- Task description: Extract the records in full, leaving every picture out.

- Material for this task:
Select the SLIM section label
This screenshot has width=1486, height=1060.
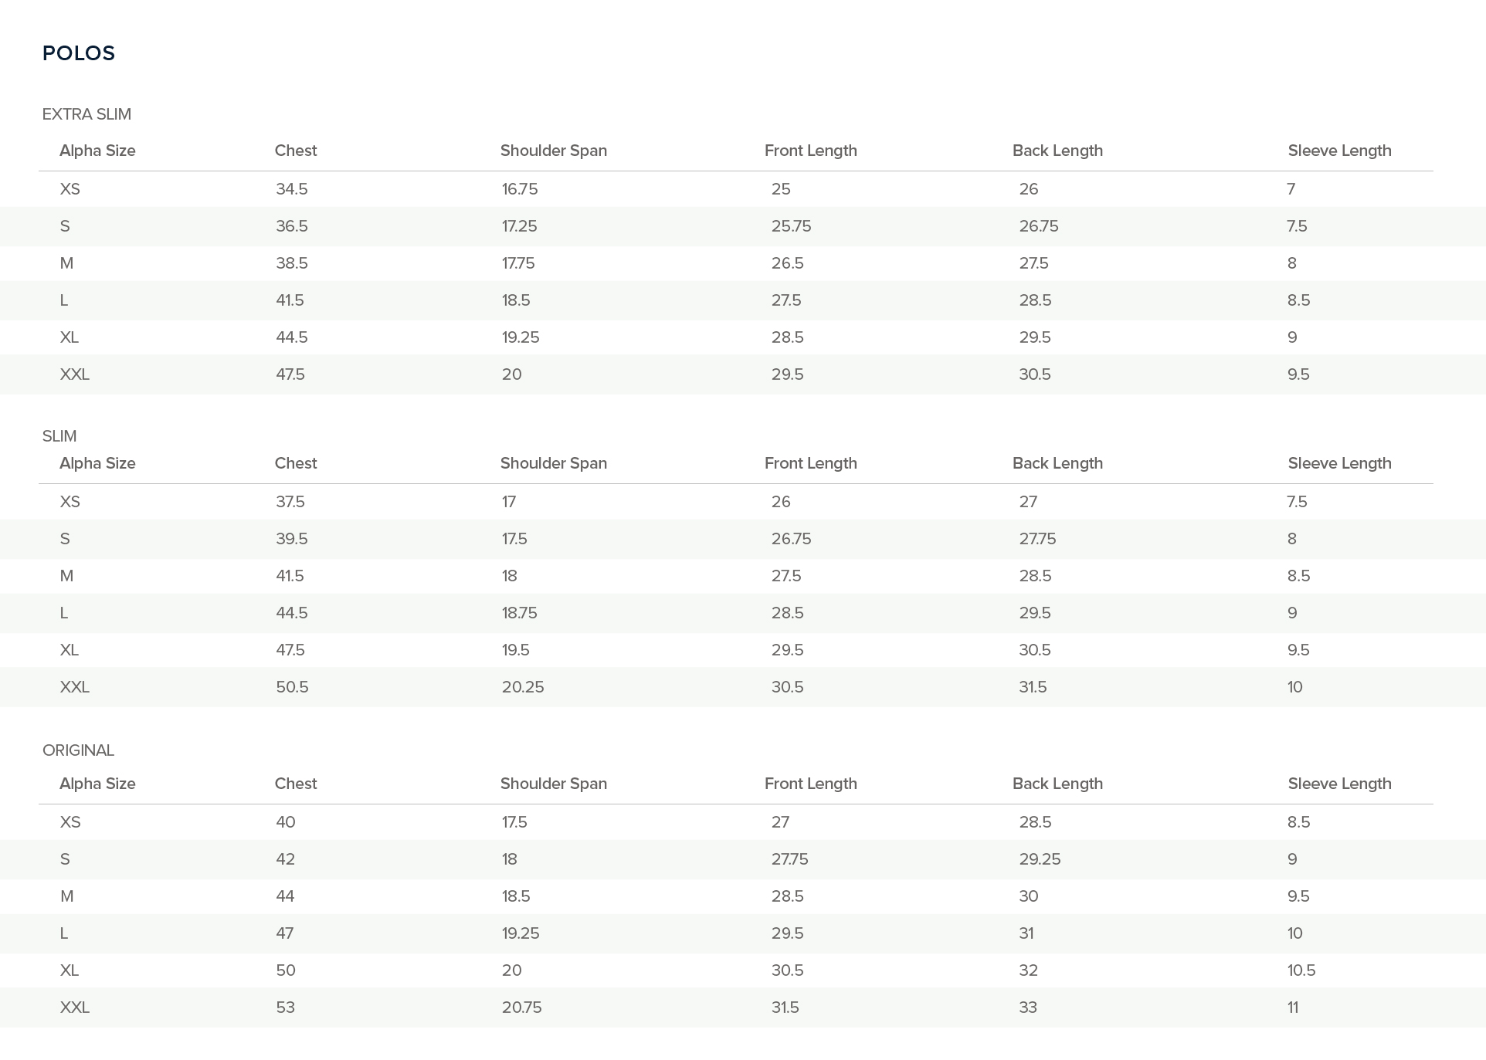[x=59, y=436]
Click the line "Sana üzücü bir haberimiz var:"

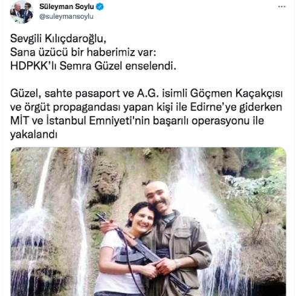(83, 52)
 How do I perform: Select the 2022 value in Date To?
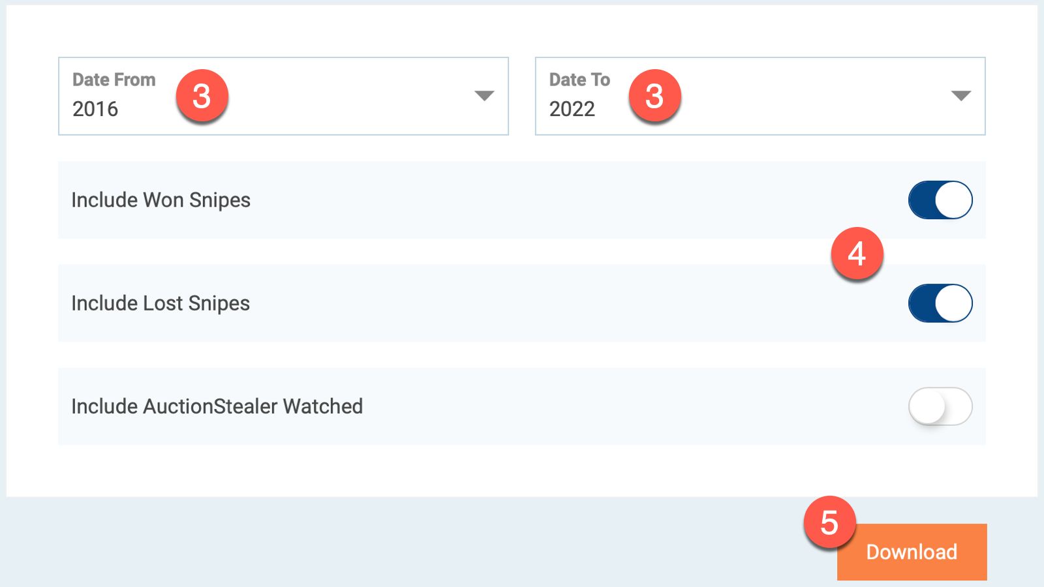point(572,109)
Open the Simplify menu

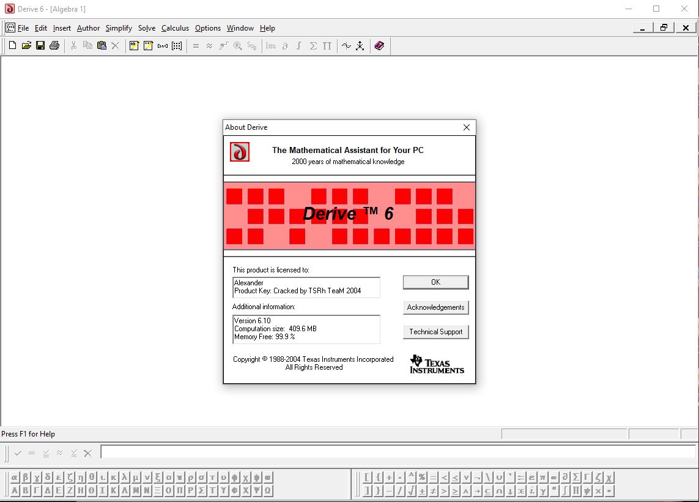pyautogui.click(x=119, y=28)
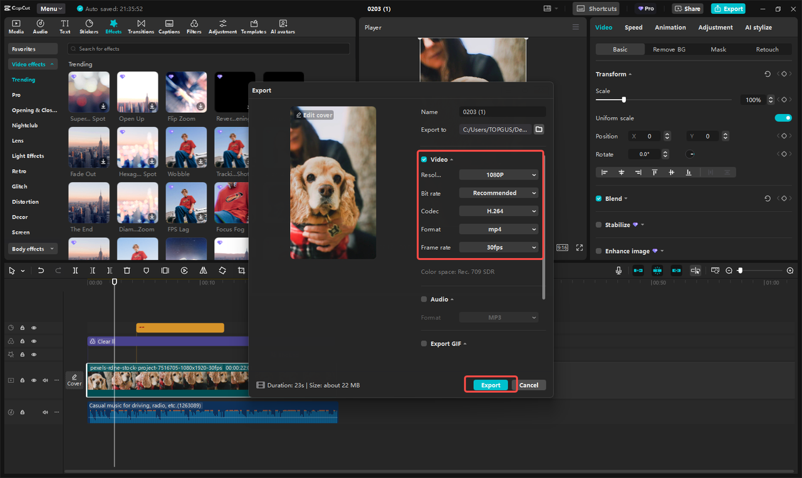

- Result:
Select the SLIM section label
This screenshot has width=1486, height=1060.
[x=59, y=436]
Click the line "Sana üzücü bir haberimiz var:"

(83, 52)
 How do I perform: Select the 2022 value in Date To?
point(572,109)
Open the Simplify menu

pyautogui.click(x=119, y=28)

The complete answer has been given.